Without boring you too much I extracted the questions from the test set of the MMLU data file and I didn't pick the topics at random.


I went for those that I thought GPT-4 would find the hardest.


Delving into the original MMLU paper you can see that GPT-3 found formal logic the hardest scoring just over 25 percent which is random chance.


It's a four question multiple choice test so around 25 or 30 percent is pretty bad and notice they helped out GPT-3 here.


They did it few shot meaning they gave it five successful examples before asking it a new question.


It's the same thing they did with GPT-4 they did it five shot but just before I show you the results there are three things I want to mention here.


First I was curious how smart GPT would do without any help zero shot.


Second I wanted to do it zero shot because people using GPT-4 don't typically give five successful examples before asking GPT-4 a question.


They just want code or a quiz or a poem or an example.


They don't often provide five brilliant examples of code before asking their question.
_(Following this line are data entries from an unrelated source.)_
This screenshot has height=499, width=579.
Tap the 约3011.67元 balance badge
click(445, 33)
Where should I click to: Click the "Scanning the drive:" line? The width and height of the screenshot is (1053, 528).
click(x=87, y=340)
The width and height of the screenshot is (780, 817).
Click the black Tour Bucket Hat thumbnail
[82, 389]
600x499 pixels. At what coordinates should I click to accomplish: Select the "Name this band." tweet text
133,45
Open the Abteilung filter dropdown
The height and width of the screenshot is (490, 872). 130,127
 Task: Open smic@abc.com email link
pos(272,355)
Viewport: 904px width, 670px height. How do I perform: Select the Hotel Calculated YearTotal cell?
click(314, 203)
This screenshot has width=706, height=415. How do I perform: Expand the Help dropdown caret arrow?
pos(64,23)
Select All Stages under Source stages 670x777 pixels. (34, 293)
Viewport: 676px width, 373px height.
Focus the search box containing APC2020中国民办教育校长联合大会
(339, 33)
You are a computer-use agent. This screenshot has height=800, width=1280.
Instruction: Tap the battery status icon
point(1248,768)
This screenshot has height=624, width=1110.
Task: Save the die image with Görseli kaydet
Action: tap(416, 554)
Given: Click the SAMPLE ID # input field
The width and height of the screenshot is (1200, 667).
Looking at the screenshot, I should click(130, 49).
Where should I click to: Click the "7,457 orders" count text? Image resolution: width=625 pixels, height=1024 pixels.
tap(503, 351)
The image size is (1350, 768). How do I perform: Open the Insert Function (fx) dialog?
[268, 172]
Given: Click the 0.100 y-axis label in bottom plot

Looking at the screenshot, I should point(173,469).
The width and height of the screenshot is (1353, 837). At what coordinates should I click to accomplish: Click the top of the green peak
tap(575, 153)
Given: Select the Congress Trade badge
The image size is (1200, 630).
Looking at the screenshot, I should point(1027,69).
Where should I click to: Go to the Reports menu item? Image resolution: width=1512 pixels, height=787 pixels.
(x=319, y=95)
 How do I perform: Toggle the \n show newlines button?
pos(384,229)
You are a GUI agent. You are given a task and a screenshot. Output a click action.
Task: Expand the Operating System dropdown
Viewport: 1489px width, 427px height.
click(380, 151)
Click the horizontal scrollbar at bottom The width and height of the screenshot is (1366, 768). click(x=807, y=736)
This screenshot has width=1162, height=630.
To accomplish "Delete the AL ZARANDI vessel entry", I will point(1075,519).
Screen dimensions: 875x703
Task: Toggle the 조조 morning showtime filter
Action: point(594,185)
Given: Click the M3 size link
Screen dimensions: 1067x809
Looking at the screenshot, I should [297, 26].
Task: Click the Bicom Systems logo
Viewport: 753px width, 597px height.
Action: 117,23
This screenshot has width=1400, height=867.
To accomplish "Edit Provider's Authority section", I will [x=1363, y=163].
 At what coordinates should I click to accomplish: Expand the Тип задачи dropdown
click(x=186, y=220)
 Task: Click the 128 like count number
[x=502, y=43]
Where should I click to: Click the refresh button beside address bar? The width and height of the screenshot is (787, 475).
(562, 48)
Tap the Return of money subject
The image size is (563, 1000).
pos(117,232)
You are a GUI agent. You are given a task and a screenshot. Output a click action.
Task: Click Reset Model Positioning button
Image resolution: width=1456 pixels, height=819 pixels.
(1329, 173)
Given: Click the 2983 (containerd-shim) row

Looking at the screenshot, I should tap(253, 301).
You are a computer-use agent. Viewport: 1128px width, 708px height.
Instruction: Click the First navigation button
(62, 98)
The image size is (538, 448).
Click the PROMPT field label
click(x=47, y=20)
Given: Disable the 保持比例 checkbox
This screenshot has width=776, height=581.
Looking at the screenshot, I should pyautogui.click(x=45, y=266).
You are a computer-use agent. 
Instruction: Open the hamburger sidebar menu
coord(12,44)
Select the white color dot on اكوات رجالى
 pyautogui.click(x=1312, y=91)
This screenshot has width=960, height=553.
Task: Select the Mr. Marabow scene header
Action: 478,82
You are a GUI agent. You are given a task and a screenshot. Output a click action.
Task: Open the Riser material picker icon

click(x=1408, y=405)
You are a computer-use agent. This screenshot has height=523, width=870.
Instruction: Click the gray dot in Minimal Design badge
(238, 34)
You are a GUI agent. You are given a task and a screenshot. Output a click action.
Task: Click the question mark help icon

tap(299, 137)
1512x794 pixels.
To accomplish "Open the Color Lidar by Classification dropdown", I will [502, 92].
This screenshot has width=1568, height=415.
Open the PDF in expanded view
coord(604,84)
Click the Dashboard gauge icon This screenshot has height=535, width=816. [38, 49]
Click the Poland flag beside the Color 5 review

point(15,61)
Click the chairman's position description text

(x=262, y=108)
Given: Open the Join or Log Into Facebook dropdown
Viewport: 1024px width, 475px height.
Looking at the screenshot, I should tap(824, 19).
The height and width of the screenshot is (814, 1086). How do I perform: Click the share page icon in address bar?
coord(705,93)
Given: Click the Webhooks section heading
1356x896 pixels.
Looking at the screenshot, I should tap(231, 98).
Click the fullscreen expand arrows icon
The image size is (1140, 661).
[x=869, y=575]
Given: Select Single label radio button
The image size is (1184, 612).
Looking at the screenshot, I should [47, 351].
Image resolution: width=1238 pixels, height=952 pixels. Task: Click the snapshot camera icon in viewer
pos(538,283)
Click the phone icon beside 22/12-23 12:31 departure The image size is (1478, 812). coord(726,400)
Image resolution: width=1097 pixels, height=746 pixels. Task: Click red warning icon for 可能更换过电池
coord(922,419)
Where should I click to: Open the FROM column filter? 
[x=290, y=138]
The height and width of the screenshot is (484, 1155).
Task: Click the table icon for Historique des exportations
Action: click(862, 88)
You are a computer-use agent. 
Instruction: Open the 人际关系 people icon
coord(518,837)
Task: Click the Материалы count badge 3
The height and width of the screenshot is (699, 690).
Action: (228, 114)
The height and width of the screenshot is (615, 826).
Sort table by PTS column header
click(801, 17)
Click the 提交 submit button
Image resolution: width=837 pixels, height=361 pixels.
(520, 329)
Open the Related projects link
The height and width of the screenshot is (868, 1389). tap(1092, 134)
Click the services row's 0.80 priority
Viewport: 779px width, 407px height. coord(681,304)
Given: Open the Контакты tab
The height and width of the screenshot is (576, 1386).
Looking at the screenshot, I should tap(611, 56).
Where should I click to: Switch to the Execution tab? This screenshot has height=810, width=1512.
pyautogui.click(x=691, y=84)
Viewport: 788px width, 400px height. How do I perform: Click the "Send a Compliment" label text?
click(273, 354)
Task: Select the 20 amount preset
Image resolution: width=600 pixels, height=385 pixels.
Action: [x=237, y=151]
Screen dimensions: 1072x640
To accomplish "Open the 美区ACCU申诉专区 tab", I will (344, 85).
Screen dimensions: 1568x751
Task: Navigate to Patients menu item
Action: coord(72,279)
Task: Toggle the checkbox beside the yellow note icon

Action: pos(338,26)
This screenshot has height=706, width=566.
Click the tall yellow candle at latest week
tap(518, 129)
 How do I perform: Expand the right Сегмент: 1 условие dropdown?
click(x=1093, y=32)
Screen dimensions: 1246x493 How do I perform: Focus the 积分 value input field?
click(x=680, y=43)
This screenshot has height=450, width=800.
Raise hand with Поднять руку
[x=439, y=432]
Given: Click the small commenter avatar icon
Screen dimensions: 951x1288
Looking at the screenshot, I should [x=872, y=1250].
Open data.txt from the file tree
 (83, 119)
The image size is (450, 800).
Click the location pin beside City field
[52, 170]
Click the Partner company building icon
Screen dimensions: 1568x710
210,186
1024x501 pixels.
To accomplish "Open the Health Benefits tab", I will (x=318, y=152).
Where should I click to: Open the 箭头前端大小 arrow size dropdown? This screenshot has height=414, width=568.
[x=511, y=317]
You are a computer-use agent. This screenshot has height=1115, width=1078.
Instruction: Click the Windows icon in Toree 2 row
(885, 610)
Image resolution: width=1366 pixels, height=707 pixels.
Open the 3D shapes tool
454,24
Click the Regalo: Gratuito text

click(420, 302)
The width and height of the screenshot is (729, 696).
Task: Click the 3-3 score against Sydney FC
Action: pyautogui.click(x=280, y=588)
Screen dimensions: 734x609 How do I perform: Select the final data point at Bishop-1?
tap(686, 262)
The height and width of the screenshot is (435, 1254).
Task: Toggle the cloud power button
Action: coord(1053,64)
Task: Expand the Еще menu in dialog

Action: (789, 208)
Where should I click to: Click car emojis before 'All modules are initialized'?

And third if I can prove it works zero shot then of course future refinements can be made to push the results even further.


And here are the results from the first 25 questions from the formal logic test set of the MMLU.


I did many more tests after this but you can see from this set if you just ask the question you get a lower overall accuracy.


But of course 68 percent for GPT-4 is still a huge improvement over GPT-3s around 25 percent.


What happens when you add let's think step by step which as we know now isn't the fully optimized chain of thought prompt.


Well on average you get around 74 75 percent.


That was 75 examples inputted manually and I still have all the tabs open.


I'm keeping them open because I'm compiling a spreadsheet with the actual outputs.


But what did the resolver get drawing upon GPT-4's ability to reflect and engage in dialogue with itself?


It got 84 percent.


Now notice something about that number.


GPT-4 zero shot got 32 percent of the questions wrong.


That was halved to 16 percent after putting it through the smart GPT system.


There was one question where the resolver model gave both a correct and incorrect answer but I'm counting that as an incorrect answer for the purposes of this test.


Anyway from 32 percent to 16 percent incorrect.


That is a pattern that stayed consistent throughout all my testing.


That approximately half of the errors that GPT-4 makes can be rectified if you give it the optimized step by step prompt.


Get it to reflect on its results and get it to engage in dialogue and decide on a final answer.


At this point for those people losing track of all the details I want to put into context what resolving half of the errors on MMLU might mean in the context of the big picture.


Here's Lennart Heim, an AI governance researcher, suggesting a score of 95 percent on the MMLU would be reflective of AGI-like abilities.


I do think I have like a 50 percent chance like within the next 20 years or so there might be something what we might call an AGI or transformative AI.


What do I mean by this?


Well maybe can measure it on benchmarks.


There's like this famous MMLU benchmark like yeah there's something which like scores like 95 percent on this.


Going back to the results, if a smart GPT-like system can automatically resolve half of the errors that GPT-4 makes on the MMLU, that would increase its score from around 86.4 percent to around 93 percent, which is not far off 95 percent.


Remember his prediction was a 50 percent chance in 20 years.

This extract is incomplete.